• **Your assignment**: Your answer should hold only the lines from the one containing "The image size is (374, 216)." through the last line below, copied exactly; pictures stay out.

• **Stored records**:
....

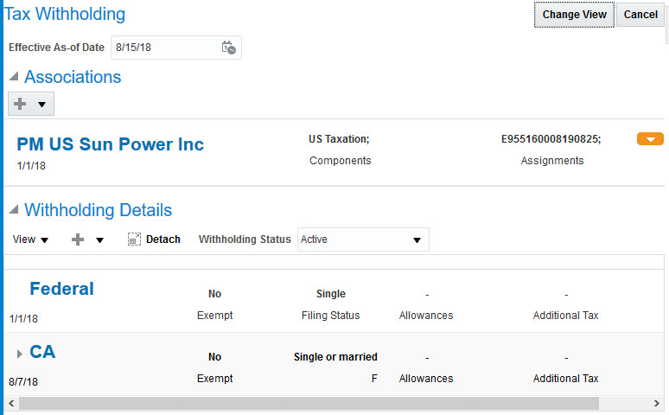Open the Withholding Details add dropdown arrow
669x415 pixels.
pyautogui.click(x=99, y=240)
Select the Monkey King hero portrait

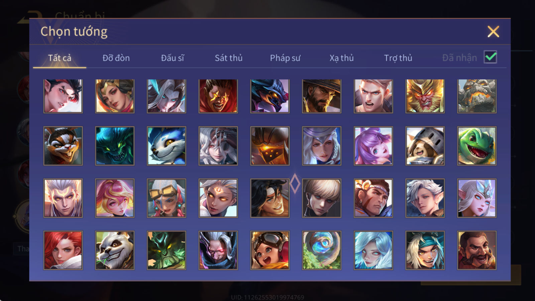pyautogui.click(x=425, y=96)
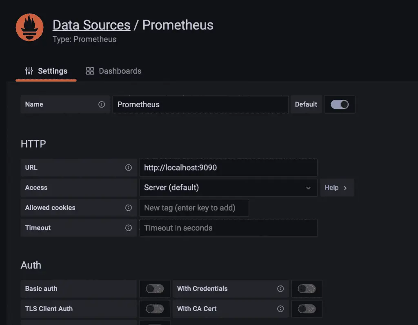Click the URL input field
Image resolution: width=418 pixels, height=325 pixels.
228,168
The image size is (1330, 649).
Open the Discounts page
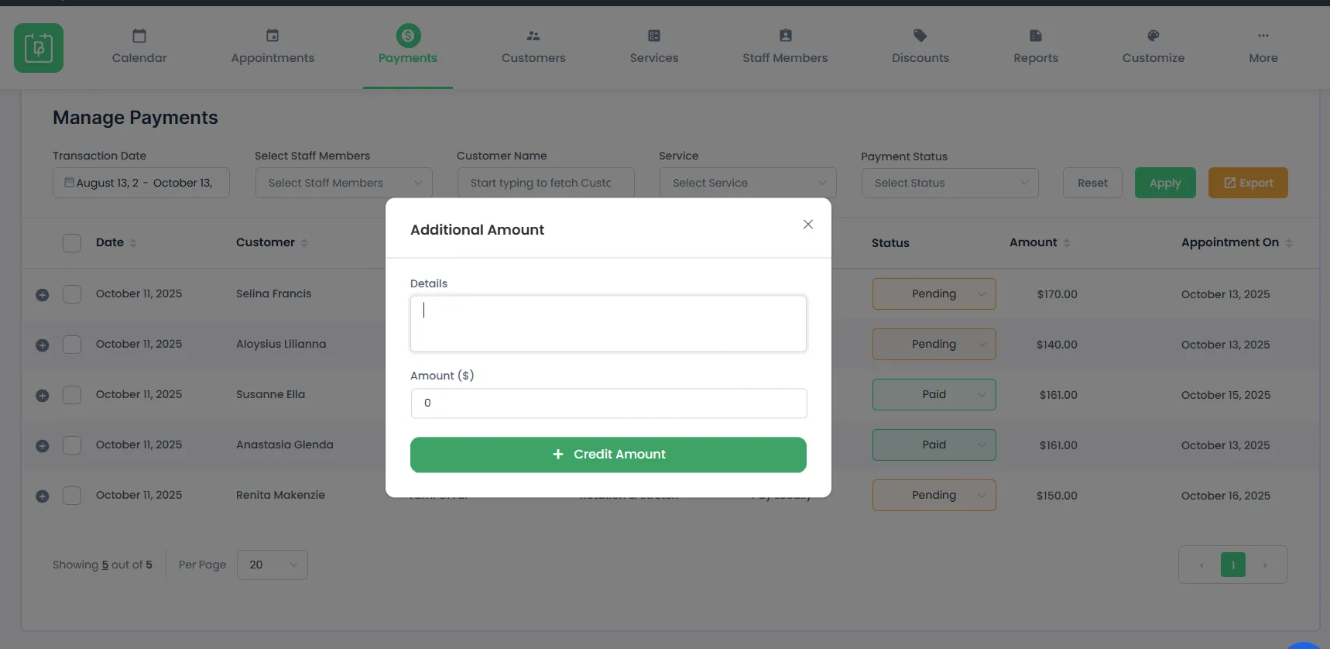[x=920, y=47]

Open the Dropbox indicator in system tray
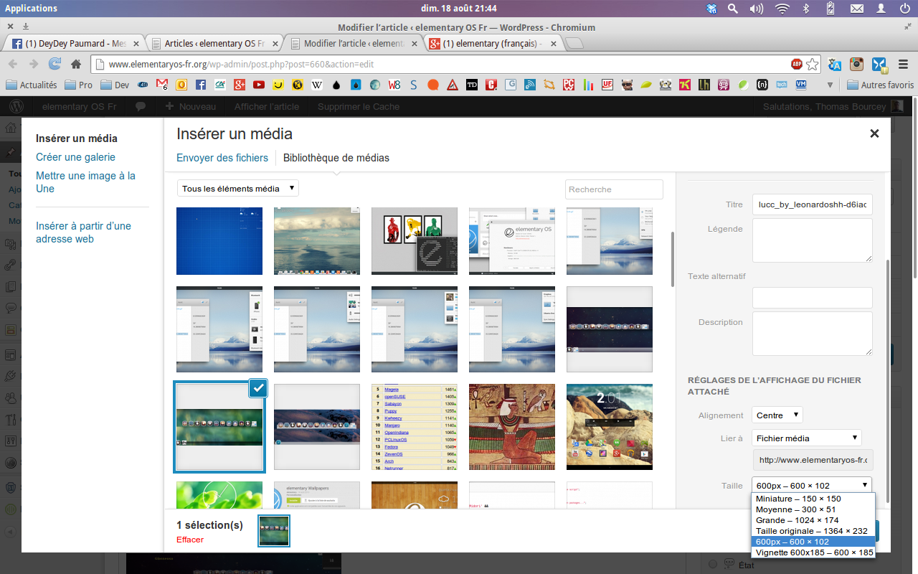(x=711, y=9)
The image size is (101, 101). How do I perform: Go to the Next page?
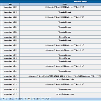(x=48, y=99)

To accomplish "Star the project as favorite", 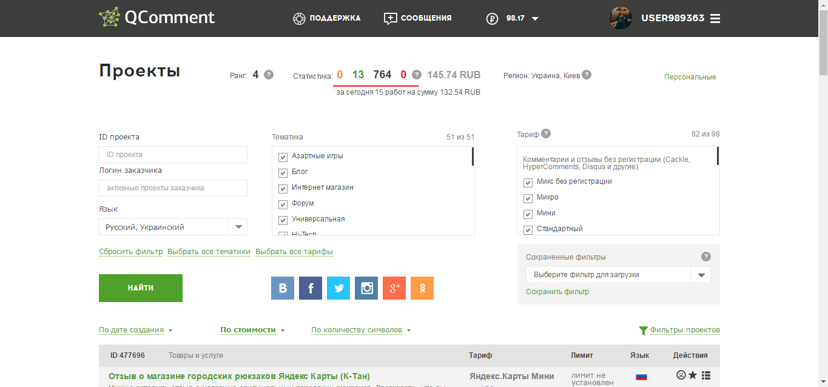I will pos(693,375).
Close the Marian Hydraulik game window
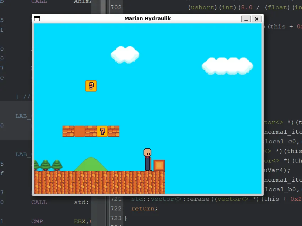This screenshot has height=226, width=302. click(257, 19)
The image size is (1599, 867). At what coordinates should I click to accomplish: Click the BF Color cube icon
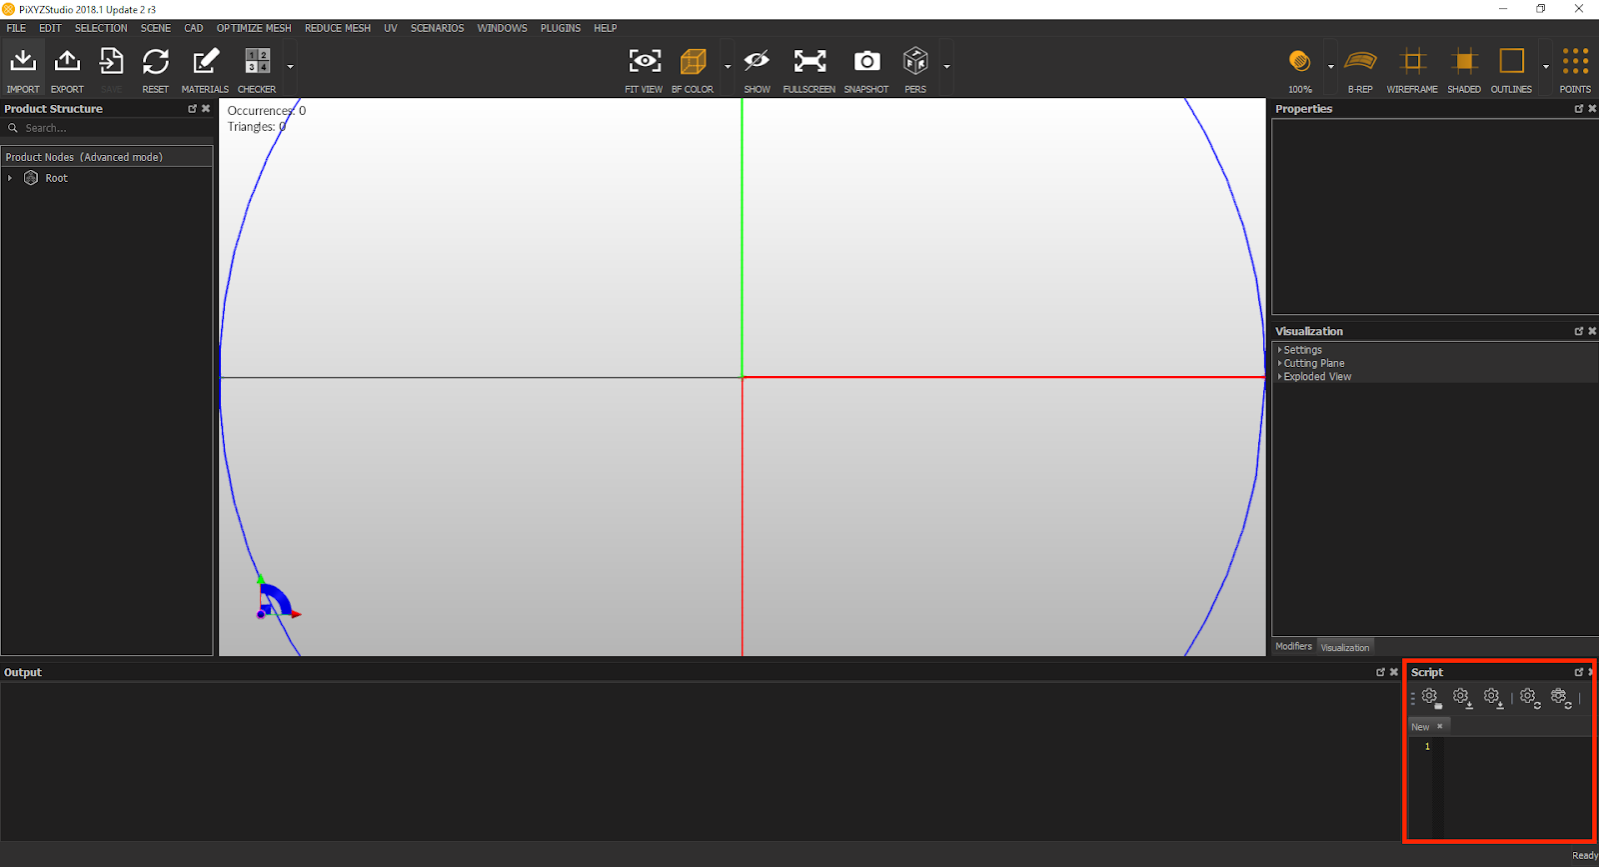coord(693,63)
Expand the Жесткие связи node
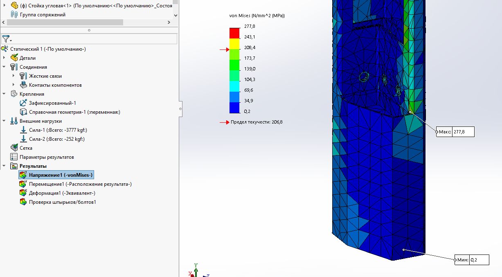 tap(13, 76)
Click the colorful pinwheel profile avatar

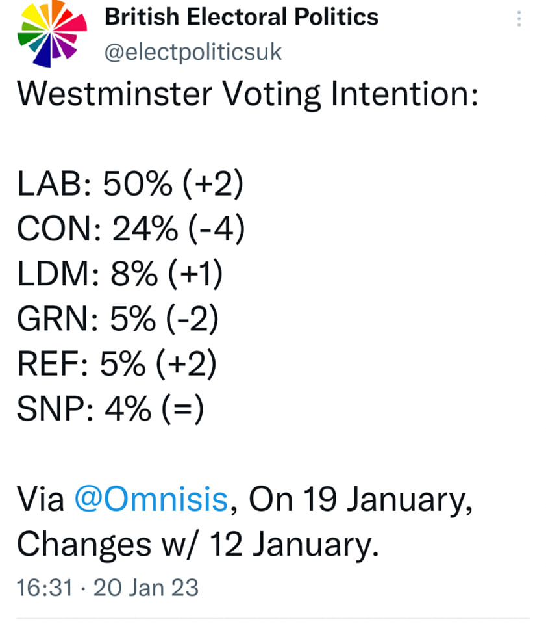point(52,33)
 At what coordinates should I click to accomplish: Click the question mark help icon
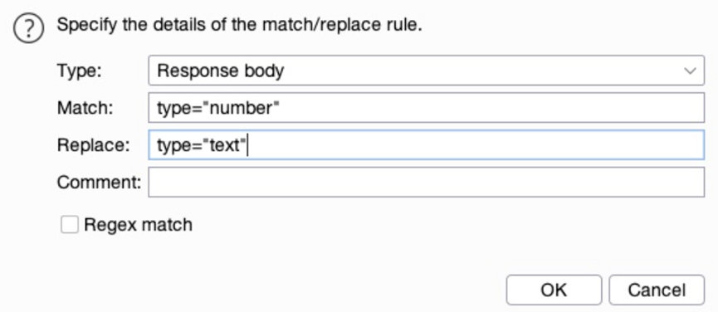point(28,28)
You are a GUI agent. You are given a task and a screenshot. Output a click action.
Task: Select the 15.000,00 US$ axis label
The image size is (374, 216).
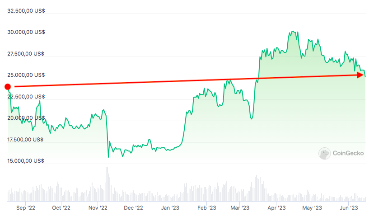click(x=26, y=161)
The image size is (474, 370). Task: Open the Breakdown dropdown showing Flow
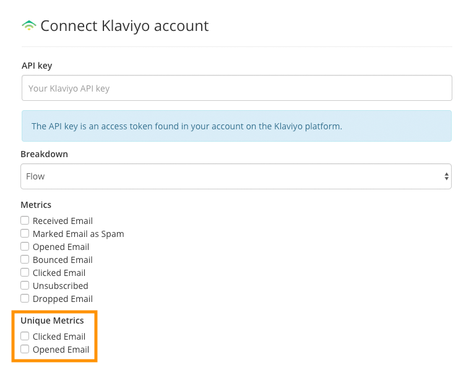(236, 176)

....

• **Task result**:
The image size is (374, 216).
click(x=26, y=161)
The image size is (474, 370). Task: Open the Breakdown dropdown showing Flow
(236, 176)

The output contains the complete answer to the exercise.